One problem with the way you are currently doing it is that it does not generate a
data point in any invervals which do not have any sample data. For example, if the
user wants a chart from seconds 0 - 10 in steps of 1, then your chart won't have any
points after 5. Maybe that doesn't matter in your use case though.
Another issue, as you indicated, it would be nice to be able to use some kind of
linear interpolation to attribute the measurements in case the resolution of the
requested plots is greater than the available data.
To solve the first of these, instead of selecting data purely from the sample table,
we can join together the data with a generated series that matches the user's
request. The latter can be generated using this:
SELECT int4range(rstart, rstart+1) AS srange
FROM generate_series(0,10,1) AS seq(rstart)
The above query will generate a series of ranges, from 0 to 10 with a step size
of 1. The output looks like this:
srange
---------
[0,1)
[1,2)
[2,3)
[3,4)
[4,5)
[5,6)
[6,7)
[7,8)
[8,9)
[9,10)
[10,11)
(11 rows)
We can join this to the data table, using the && operator (which filters on overlap).
The second point can be addressed by calculating the proportion of each data row
which falls into each sample window.
Here is the full query:
SELECT lower(srange) AS t,
sum (CASE
-- when data range is fully contained in sample range
WHEN drange <@ srange THEN value
-- when data range and sample range overlap, calculate the ratio of the intersection
-- and use that to apportion the value
ELSE CAST (value AS DOUBLE PRECISION) * (upper(drange*srange) - lower(drange*srange)) / (upper(drange)-lower(drange))
END) AS value
FROM (
-- Generate the range to be plotted (the sample ranges).
-- To change the start / end of the range, change the 1st 2 arguments
-- of the generate_series. To change the step size change BOTH the 3rd
-- argument and the amount added to rstart (they must be equal).

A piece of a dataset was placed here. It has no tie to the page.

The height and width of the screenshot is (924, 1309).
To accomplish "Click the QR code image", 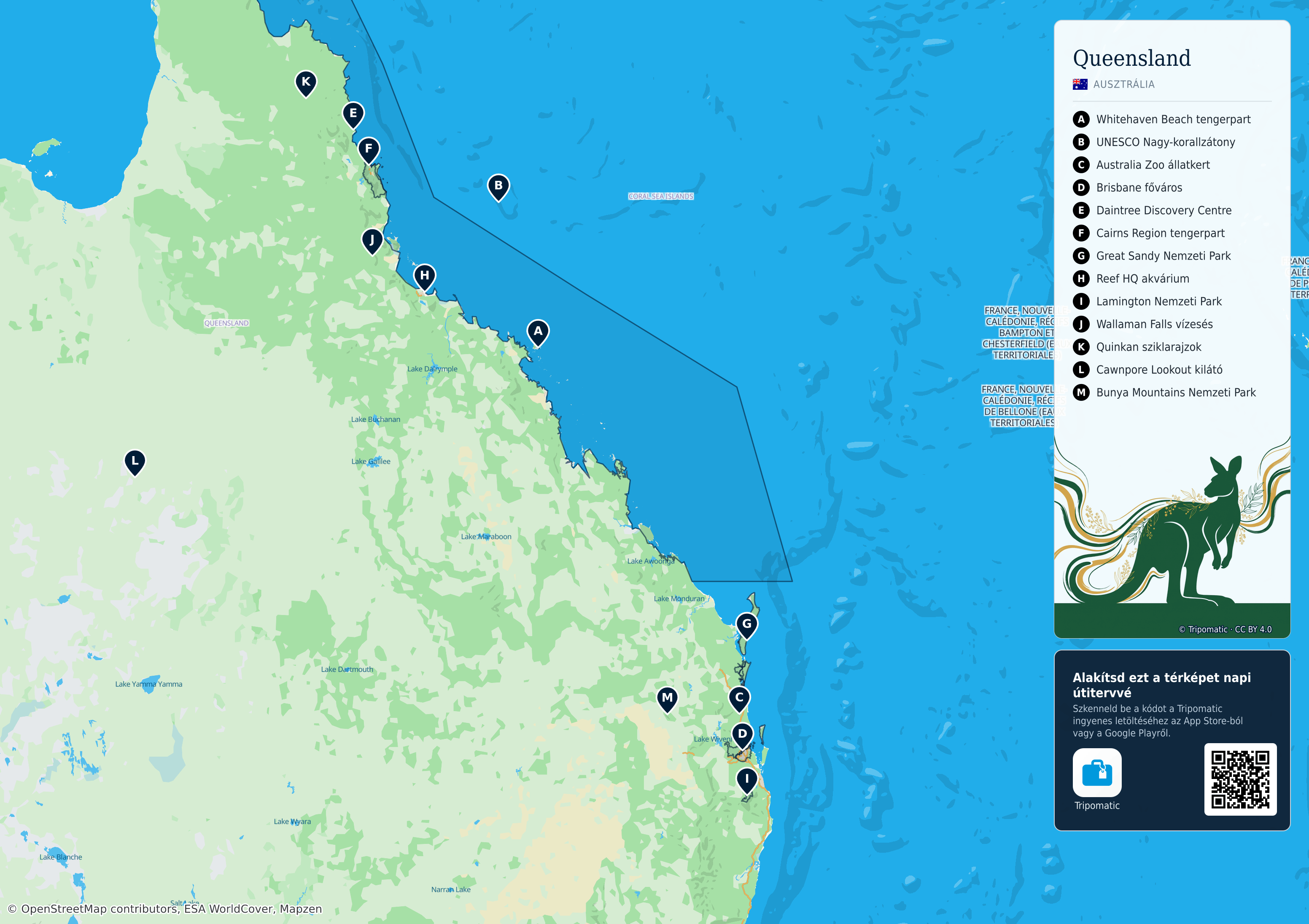I will click(1240, 779).
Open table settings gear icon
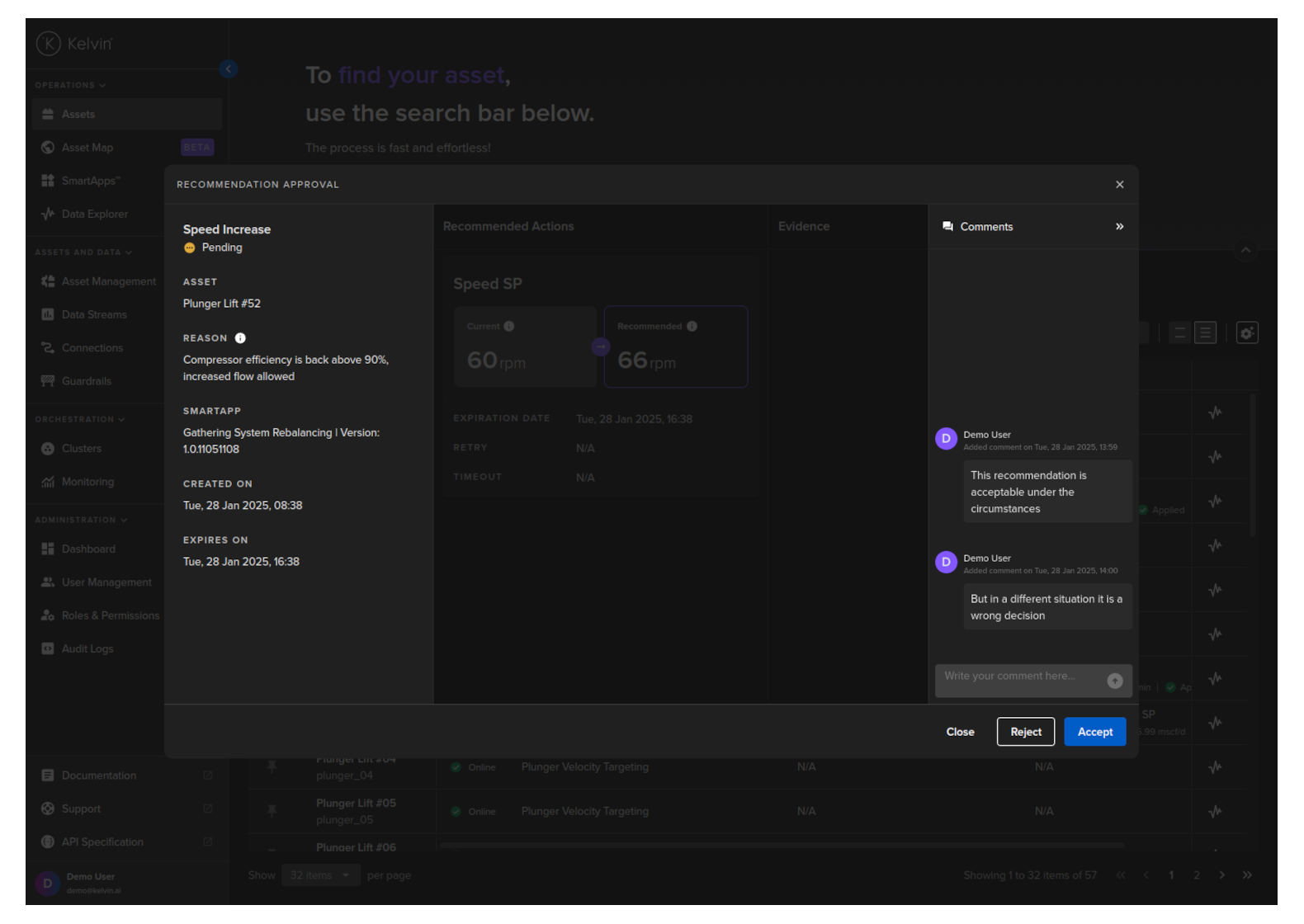The height and width of the screenshot is (924, 1304). (1246, 333)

SELECT int4range(rstart, rstart+1) AS srange FROM generate_series(0,10,1) AS seq(rstart)
) AS s
LEFT JOIN (
-- Note the use of the lag window function so that for each row, we get
-- a range from the previous timestamp up to the current timestamp
SELECT int4range(coalesce(lag(ts) OVER (order by ts), 0), ts) AS drange, value FROM data
) AS d ON srange && drange
GROUP BY lower(srange)
ORDER BY lower(srange)
Result:
t | value
----+------------------
0 | 5
1 | 2
2 | 3.33333333333333
3 | 3.33333333333333
4 | 3.33333333333333
5 |
6 |
7 |
8 |
9 |
10 |
(11 rows)
It is not likely any index will be used on ts in this query as it stands, and
if the data table is large then performance is going to be dreadful.
There are some things you could try to help with this. One suggestion could be
to redesign the data table such that the first column contains the time range of
the data sample, rather than just the ending time, and then you could add a
range index. You could then remove the windowing function from the second
subquery, and hopefully the index can be used.
Read up on range types here.
Caveat Emptor: I have not tested this other than on the tiny data sample you supplied.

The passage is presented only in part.